All the programs have the dual goal of teaching the English language while they instruct in basic subjects like mathematics and American history. But they vary considerably in how they achieve those goals.

Wallington offers its 134 Polish speakers what it calls intensified ESL, two periods a day in special English instruction classes, the remainder of the day with the general school population.

Englewood teaches its elementary school Spanish speakers with a team approach called developmental bilingual education. The team uses both languages at different times.

Garfield has the only fully bilingual program in Polish. This means that students are taught in both their native language and English.

Joanna Adamczyk’s day starts in the basement of Garfield’s Columbus School, where she teaches the English alphabet to nine children who fit neatly into the miniature furniture of classrooms for kindergartners and first-graders.

Shortly after 9, those pupils are replaced in two waves by 15 fourth-graders. They learn math concepts, number recognition, and reading skills. Discussion is conducted in a mix of Polish and English.

Isabella labors over a number in English.

“800,” she says. Adamczyk corrects her: “8,000.”

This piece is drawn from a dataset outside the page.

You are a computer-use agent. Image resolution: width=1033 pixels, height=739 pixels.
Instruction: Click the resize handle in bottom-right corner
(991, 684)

“8,070,” Isabella says. Again, a correction. “8,107,” Adamczyk says.

Some clearly have more English skills than others. They’re the ones who respond quickly to questions asked in English. They volunteer to read English text, and they read it audibly.

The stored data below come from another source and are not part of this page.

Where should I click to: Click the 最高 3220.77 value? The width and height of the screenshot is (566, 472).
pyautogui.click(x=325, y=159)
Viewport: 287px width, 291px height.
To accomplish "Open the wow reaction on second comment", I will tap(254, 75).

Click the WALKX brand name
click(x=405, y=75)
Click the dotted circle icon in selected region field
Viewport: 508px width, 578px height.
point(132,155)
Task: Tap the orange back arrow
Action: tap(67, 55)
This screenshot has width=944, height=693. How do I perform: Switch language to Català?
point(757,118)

The others often look perplexed, almost as if they’re back in Silesia or Galicia, where they were born. They perk up when Adamczyk speaks in Polish. Tomasz is one of them; he is barely audible when he reads about triceratops from an English-language workbook on dinosaurs.

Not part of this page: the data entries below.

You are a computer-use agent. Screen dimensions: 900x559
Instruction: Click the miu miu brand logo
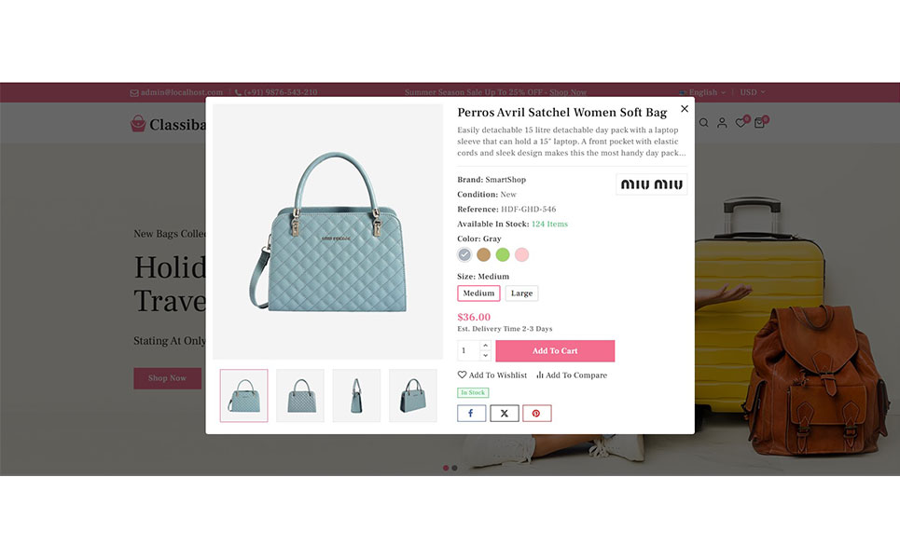[x=652, y=184]
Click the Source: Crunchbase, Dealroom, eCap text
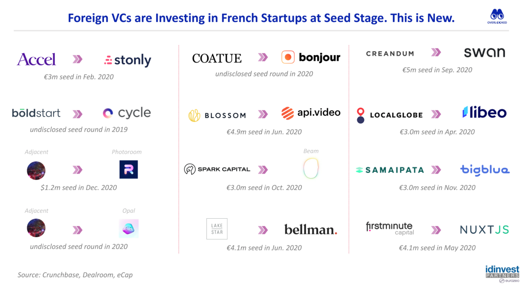Screen dimensions: 527x286 (75, 275)
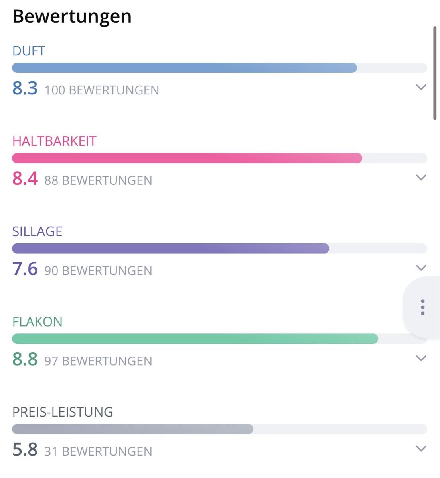Expand the Flakon rating details chevron
Image resolution: width=440 pixels, height=478 pixels.
coord(421,359)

“Speaking comes last,” Adamczyk said. “They’re very much afraid of making mistakes.”

She walks the aisles, her talk moving seamlessly in a neutral tone between Polish and English. Occasionally, when she talks with one of her students, her voice becomes more intimate.

With neighboring Wallington, the city has long been a magnet to Polish immigrants. In the last year, because of the Immigration Act of 1990, that pull has grown stronger. The law eases restrictions on immigration to the United States for 40,000 citizens of certain countries adversely affected by a 1965 quota law. Last year, nearly 10,400 Poles received visas.

Garfield and Wallington’s school districts, the poorest in Bergen County, are at the front line in dealing with the law’s effects.

When Wallington schools reopened in September, they had 134 Polish speakers, 69 more than expected based on figures from the previous June.

The surge forced the district to hire two bilingual teachers, one full-timer and a part-timer. The expense is taxing the district’s already strained budget.

Garfield’s Polish-speaking enrollment jumped 55 percent from June’s 143, nearly 300 percent from the 76 a year earlier. Fully 7 percent of the district’s 3,120 student are Polish speakers. The sudden increase also sent Garfield administrators on a search for faculty to supplement their pair of Polish bilingual instructors, Adamczyk and Irene Kirsch.

The new teacher started in October.

Despite the added staff, it won’t get any easier next year.

Garfield and Wallington school officials are bracing for a bigger influx of Polish speakers. According to the State Department, nearly 20,000 Poles have applied for visas.